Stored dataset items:
::::::

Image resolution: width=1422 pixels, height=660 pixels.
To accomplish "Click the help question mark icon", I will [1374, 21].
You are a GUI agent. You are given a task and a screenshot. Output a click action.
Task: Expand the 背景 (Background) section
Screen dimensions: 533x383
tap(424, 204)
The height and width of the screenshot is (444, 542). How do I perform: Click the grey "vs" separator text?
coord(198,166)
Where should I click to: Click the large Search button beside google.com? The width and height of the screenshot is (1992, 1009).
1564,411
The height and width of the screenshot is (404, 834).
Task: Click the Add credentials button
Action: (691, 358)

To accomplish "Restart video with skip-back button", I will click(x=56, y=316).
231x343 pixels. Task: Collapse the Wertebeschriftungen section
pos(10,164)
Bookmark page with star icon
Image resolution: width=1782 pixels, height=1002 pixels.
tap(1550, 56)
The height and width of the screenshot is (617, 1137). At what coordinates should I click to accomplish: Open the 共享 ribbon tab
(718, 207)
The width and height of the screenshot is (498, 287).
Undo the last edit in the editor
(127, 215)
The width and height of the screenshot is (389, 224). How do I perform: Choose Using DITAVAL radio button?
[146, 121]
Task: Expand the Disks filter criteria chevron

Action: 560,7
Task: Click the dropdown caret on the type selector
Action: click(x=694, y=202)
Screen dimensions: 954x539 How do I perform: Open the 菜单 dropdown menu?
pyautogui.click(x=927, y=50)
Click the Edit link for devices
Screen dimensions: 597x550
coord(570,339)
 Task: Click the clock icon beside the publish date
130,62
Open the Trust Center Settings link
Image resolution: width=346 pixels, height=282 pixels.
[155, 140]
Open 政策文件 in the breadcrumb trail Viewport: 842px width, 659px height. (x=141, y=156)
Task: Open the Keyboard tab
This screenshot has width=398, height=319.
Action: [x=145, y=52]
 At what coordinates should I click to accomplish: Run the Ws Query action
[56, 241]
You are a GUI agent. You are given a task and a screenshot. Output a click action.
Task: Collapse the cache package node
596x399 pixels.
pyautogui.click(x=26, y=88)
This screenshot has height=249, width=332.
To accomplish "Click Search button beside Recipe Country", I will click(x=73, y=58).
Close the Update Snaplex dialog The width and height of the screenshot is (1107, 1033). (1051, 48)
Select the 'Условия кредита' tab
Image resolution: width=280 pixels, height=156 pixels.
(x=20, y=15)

::::::

Exercise details -> Write out verbatim the lines from the one containing "will click(x=56, y=316)." through the one containing "pyautogui.click(x=26, y=88)", including both of those lines.

Task answer ->
To accomplish "Restart video with skip-back button", I will click(x=56, y=316).
231x343 pixels. Task: Collapse the Wertebeschriftungen section
pos(10,164)
Bookmark page with star icon
Image resolution: width=1782 pixels, height=1002 pixels.
tap(1550, 56)
The height and width of the screenshot is (617, 1137). At what coordinates should I click to accomplish: Open the 共享 ribbon tab
(718, 207)
The width and height of the screenshot is (498, 287).
Undo the last edit in the editor
(127, 215)
The width and height of the screenshot is (389, 224). How do I perform: Choose Using DITAVAL radio button?
[146, 121]
Task: Expand the Disks filter criteria chevron

Action: 560,7
Task: Click the dropdown caret on the type selector
Action: click(x=694, y=202)
Screen dimensions: 954x539 How do I perform: Open the 菜单 dropdown menu?
pyautogui.click(x=927, y=50)
Click the Edit link for devices
Screen dimensions: 597x550
coord(570,339)
 Task: Click the clock icon beside the publish date
130,62
Open the Trust Center Settings link
Image resolution: width=346 pixels, height=282 pixels.
[155, 140]
Open 政策文件 in the breadcrumb trail Viewport: 842px width, 659px height. (x=141, y=156)
Task: Open the Keyboard tab
This screenshot has width=398, height=319.
Action: [x=145, y=52]
 At what coordinates should I click to accomplish: Run the Ws Query action
[56, 241]
You are a GUI agent. You are given a task and a screenshot. Output a click action.
Task: Collapse the cache package node
596x399 pixels.
pyautogui.click(x=26, y=88)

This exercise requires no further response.